Arroyo Village is managed by the affordable housing developer Rocky Mountain Communities and in the same complex as The Delores Project's new 60-bed shelter for women and transgender people and 35 apartments where Delores provides mental health and other services for people coming out of homelessness. The shelter and the supportive housing project, the latter a new step for Delores, opened early this year. All three are independent but in essentially the same Villa Park building, erected around a courtyard and garden on a block near RTD's Knox Court light rail station.

It started more than six years ago when Dick Taft, at the time president and CEO of Rocky Mountain Communities, came to Curtis with a proposal. Taft wanted to tear down an aging Rocky Mountain Communities complex across the alley from the old Delores Project and build new apartments. He suggested that by combining the adjacent lots, Rocky Mountain Communities and Delores would be able to make better use of their land.

An apartment inside the new Arroyo Village in Denver's West Colfax neighborhood, July 18, 2019. (Kevin J. Beaty/Denverite)
A bike rack in a closet at the Arroyo Village apartments in Denver's West Colfax neighborhood, July 18, 2019. (Kevin J. Beaty/Denverite)

Curtis said Thursday that a "regular, normal" project would have taken half the time.

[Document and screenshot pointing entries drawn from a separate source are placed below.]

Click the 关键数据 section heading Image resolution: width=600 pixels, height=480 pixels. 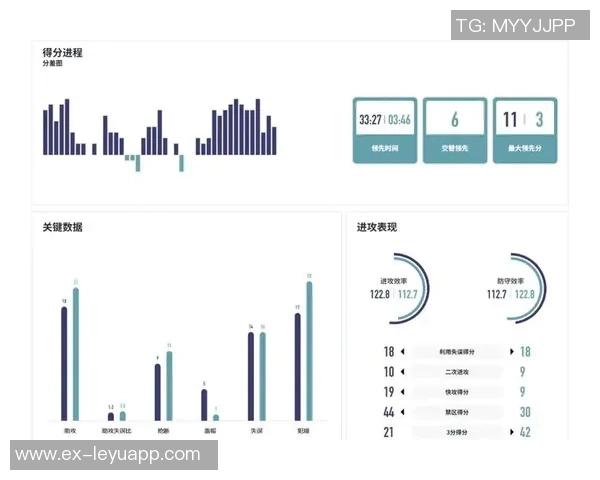62,227
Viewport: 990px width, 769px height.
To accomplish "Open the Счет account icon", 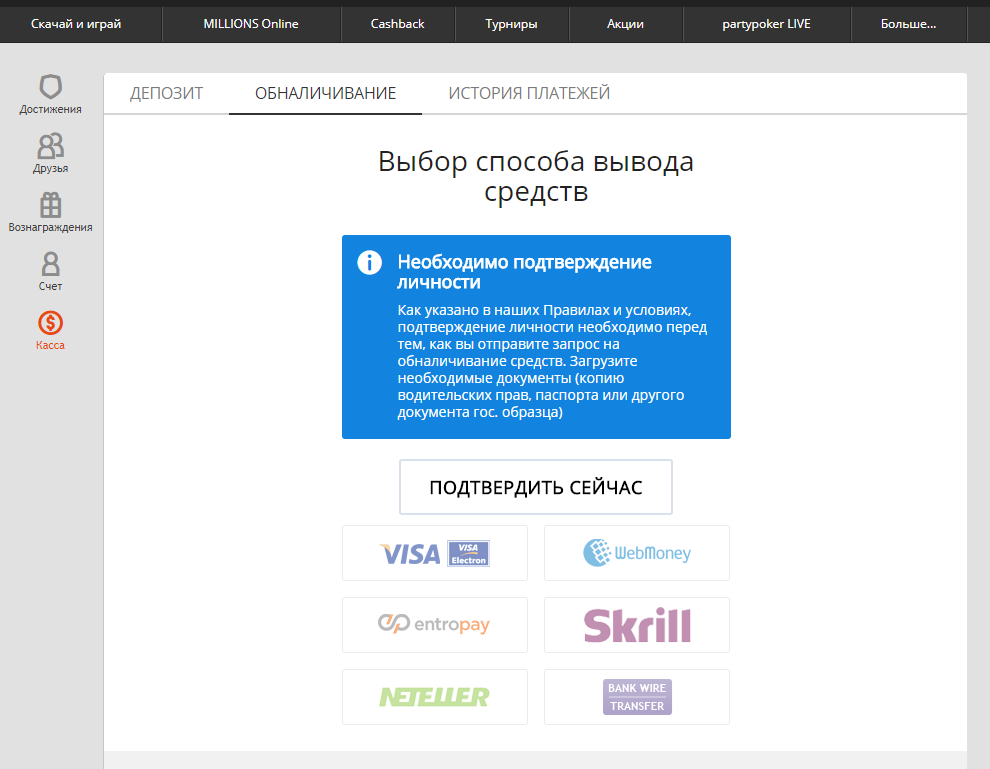I will point(50,264).
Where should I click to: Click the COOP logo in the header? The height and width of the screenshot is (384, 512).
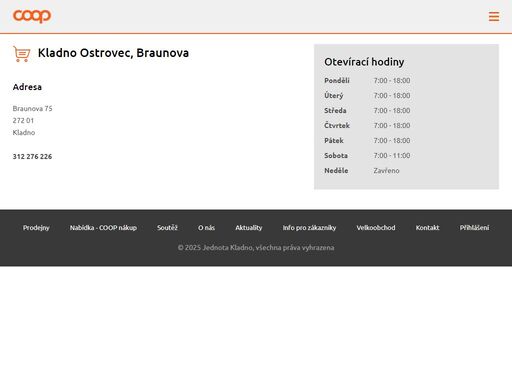pos(32,16)
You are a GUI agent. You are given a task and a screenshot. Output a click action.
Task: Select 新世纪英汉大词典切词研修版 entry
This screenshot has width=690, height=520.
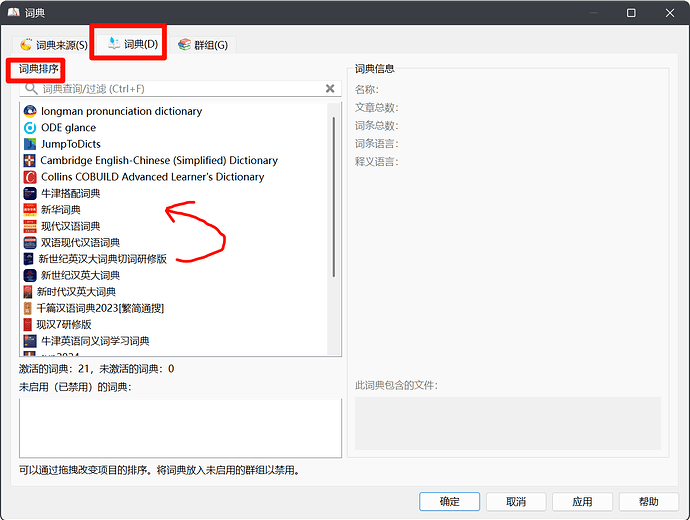pyautogui.click(x=102, y=259)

But nothing like what she and Taft envisioned had been tried before. Federal tax credits and public and private loans and grants made the project possible. The city of Denver contributed a $1.3 million forgivable loan.

At Thursday's Arroyo ribbon-cutting, City Councilwoman-at-large Robin Kniech said groups like Urban Peak, which serves young people experiencing homelessness, and Senior Support Services are considering following the trail blazed by Curtis and Taft.

"This team that put together this housing ... they created a new path," Kniech said.

Kniech recalled a planning meeting several years ago for what would become the city's Affordable Housing Fund. A question had been raised about whether the fund should also support shelters such as Curtis's. Curtis responded that she cared for people coming in the shelter's front door, but had no housing to which to send them. At the time, Curtis said Thursday, she was already working with Taft on a solution to that problem in the form of the shelter and housing campus now complete in Villa Park.

Between March 20 and April 25, 29 people have moved into the Delores Project's permanent supportive housing perched symbolically and physically between the shelter and Arroyo Village. Of those 29, according to The Delores Project, the four who had jobs when they moved have stayed employed and two have received promotions or raises. Five of those who were unemployed when they arrived have found jobs in the last three months.

Stephanie Miller, who took over The Delores Project from Curtis as the apartments were opening, said some former shelter guests were reconnecting with their families and making the transition to unsubsidized housing.

"Our guests and residents have already experienced success," Miller said. "This works and is already working."

Curtis now helps Gary Community Investments invest in for-profit and philanthropic projects to help low-income families and children in Colorado. The state and the nation have seen a widening gap between earnings for low- and moderate-income residents and the cost of living contribute to the housing crisis and other problems.

Terrell Curtis, departing leader of The Delores Project, in one of the apartments she has helped develop that will house people who have experienced homelessness. (Donna Bryson/Denverite)

Rents at Arroyo Village are kept below a third of the earnings of households making 50 percent of area median income, less than $46,500 for a family of four. Rents at the Delores Project apartments are for those making no more than 30 percent of AMI, less than $19,500 for an individual.

According to Apartment Association of Metro Denver survey results released Thursday, the average area rent during the second quarter of 2019 was $1,520. That would take nearly 40 percent of the earnings of a family making $46,500, and almost all the earnings of a single person earning $19,500.